[START Provided text]

Prioritizing Security Alerts: A DoD Case Study
Federal agencies and other organizations face an overwhelming security landscape. The arsenal available to these organizations for securing software includes static analysis tools, which search code for flaws, including those that could lead to software vulnerabilities. The sheer effort required by auditors and coders to triage the large number of potential code flaws typically identified by static analysis can hijack a software project's budget and schedule. Auditors need a tool to classify alerts and to prioritize some of them for manual analysis. As described in my first post in this series, I am leading a team on a research project in the SEI's CERT Division to use classification models to help analysts and coders prioritize which vulnerabilities to address. In this second post, I will detail our collaboration with three U.S. Department of Defense (DoD) organizations to field test our approach. Two of these organizations each conduct static analysis of approximately 100 million lines of code (MLOC) annually.
An Overview of Our Approach
The DoD has recently made rapid, assisted, automated software analysis and validation a priority. Relying on previous research on techniques for optimizing alert handling for single static analysis tools, we identified candidate features to include in our classification models. Our approach uses multiple static analysis tools on codebases, an approach which finds more code flaws than using any of the static analysis tools alone. Moreover, we use results from the multiple tools as additional features for the classifiers, hypothesizing that these features can be used to develop more accurate classifiers. We unify outputs from multiple tools into one list, and we fuse alerts from different tools for the same code flaw at the same location.
Fusion requires mapping alerts from different tools to at least one code flaw taxonomy (we used CERT secure coding rules). For matching code locations of alerts that map to the same coding rule, we used matching filename (including directory path) and line numbers. The script we created to perform fusion also performs additional analysis by counting alerts per file, alerts per function, and the depth of the file (with the alert) within the code project. We use results of this analysis as "features" for the classifiers. Features are types of data that are analyzed by the mathematical algorithms for the classifiers. As I explained in the previous blogpost in this series, features we provide to our classifier algorithms include significant lines of code (SLOC) in the program/file/function/method, cyclomatic complexity metrics, coupling metrics, language, and many more.
We then use classification techniques--Lasso logistic regression (LR), classification and regression trees (CART), random forest (RF), and eXtreme Gradient Boosting (XGBoost)-- to classify alerts. Each of these classification techniques assigns membership to classes, but the techniques differ in their ease of implementation and their tendency to over-fit to the training data set. For most of our work to date, we classify alerts only as expected true positive (e-TP) or expected false positive (e-FP).
For some of our work, which we will be expanding upon in 2017, we have also classified alerts as belonging to a third class: indeterminate (I). To divide alerts into the three classes, we assign membership to one of the three classes by using probabilities the classifiers produce in conjunction with user-specified thresholds. Ideally, our approach would allow software analysts and coders to immediately put the e-TPs into a set of code flaws to be fixed (that list would undergo its own prioritization for fixing) and order the indeterminate alerts (using a heuristic combining confidence, cost to repair, and estimated risk if not repaired), which would save valuable resources and time.

[END Provided text]

> [Goal 1]: In the security alerts case study, how many lines of code do two of the DoD organizations each run static analysis on every year?
> [Goal 2]: From the security alerts case study, reproduce the passage that opens with the words containing "We then use" and closes with "false positive (e-FP).".

[START Material shown]

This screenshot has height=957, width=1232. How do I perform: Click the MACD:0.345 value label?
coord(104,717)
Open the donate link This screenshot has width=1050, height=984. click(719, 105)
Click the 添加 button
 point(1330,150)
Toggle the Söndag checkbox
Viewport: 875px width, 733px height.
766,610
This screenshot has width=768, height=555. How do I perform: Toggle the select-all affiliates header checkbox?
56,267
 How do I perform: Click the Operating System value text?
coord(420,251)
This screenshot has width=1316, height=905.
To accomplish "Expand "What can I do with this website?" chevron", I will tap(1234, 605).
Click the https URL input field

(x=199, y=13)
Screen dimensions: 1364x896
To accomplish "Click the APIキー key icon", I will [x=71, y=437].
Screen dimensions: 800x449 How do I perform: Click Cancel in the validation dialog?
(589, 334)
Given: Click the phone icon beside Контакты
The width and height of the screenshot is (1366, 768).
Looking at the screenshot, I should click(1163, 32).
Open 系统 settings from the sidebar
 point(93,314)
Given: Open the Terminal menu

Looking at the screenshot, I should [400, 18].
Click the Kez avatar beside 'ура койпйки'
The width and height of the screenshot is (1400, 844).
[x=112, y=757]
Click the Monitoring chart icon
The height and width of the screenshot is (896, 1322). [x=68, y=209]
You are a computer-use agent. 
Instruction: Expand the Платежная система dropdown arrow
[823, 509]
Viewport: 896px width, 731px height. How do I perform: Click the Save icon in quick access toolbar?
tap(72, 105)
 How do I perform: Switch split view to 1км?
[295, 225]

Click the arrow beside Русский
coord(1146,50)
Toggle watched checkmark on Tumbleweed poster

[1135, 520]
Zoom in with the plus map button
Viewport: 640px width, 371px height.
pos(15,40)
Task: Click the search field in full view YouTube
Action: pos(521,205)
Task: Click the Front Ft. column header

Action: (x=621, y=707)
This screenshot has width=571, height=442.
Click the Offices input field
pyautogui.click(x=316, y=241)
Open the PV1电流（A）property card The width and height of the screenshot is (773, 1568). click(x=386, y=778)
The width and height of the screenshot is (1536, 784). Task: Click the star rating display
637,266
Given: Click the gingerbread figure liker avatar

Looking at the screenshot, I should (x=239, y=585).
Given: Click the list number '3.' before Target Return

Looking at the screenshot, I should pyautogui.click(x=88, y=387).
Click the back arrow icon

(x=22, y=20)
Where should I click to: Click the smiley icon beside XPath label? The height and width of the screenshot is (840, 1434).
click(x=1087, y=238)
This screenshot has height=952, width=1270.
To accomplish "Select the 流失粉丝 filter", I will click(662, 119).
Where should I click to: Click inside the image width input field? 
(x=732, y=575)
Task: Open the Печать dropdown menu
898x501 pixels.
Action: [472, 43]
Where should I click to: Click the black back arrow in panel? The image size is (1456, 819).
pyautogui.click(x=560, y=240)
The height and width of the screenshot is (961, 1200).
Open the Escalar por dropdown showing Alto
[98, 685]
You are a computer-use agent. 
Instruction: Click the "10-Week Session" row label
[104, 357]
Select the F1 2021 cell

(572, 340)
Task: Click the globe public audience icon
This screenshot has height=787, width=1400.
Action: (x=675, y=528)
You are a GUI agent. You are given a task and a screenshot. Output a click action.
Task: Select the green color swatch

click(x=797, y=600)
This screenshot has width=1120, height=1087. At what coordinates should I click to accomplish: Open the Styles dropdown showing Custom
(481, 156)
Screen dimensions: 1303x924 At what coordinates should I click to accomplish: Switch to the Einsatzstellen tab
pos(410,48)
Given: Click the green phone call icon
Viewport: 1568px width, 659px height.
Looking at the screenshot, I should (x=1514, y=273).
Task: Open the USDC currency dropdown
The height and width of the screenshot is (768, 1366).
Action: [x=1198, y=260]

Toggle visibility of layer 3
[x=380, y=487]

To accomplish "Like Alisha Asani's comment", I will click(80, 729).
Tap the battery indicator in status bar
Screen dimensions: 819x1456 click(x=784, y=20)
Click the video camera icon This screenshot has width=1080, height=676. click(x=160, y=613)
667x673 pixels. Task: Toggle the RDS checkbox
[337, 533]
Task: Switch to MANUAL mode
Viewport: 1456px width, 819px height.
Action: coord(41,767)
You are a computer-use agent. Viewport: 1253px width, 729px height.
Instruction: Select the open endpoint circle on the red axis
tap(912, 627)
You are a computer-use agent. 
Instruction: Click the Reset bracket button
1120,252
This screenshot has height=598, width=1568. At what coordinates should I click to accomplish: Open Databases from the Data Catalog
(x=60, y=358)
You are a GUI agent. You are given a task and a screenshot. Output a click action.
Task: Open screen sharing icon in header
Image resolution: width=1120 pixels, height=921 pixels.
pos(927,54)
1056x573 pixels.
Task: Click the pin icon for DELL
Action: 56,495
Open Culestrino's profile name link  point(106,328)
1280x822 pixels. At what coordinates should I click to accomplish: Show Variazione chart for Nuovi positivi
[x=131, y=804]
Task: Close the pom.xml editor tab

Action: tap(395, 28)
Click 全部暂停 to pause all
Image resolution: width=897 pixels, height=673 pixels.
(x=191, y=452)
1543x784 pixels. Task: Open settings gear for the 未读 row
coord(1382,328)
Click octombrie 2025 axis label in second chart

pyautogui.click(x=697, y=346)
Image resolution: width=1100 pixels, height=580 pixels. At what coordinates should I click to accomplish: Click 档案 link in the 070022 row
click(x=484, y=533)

[END Material shown]

> [Exercise answer 1]: Approximately 100 million lines of code (MLOC).

> [Exercise answer 2]:
We then use classification techniques--Lasso logistic regression (LR), classification and regression trees (CART), random forest (RF), and eXtreme Gradient Boosting (XGBoost)-- to classify alerts. Each of these classification techniques assigns membership to classes, but the techniques differ in their ease of implementation and their tendency to over-fit to the training data set. For most of our work to date, we classify alerts only as expected true positive (e-TP) or expected false positive (e-FP).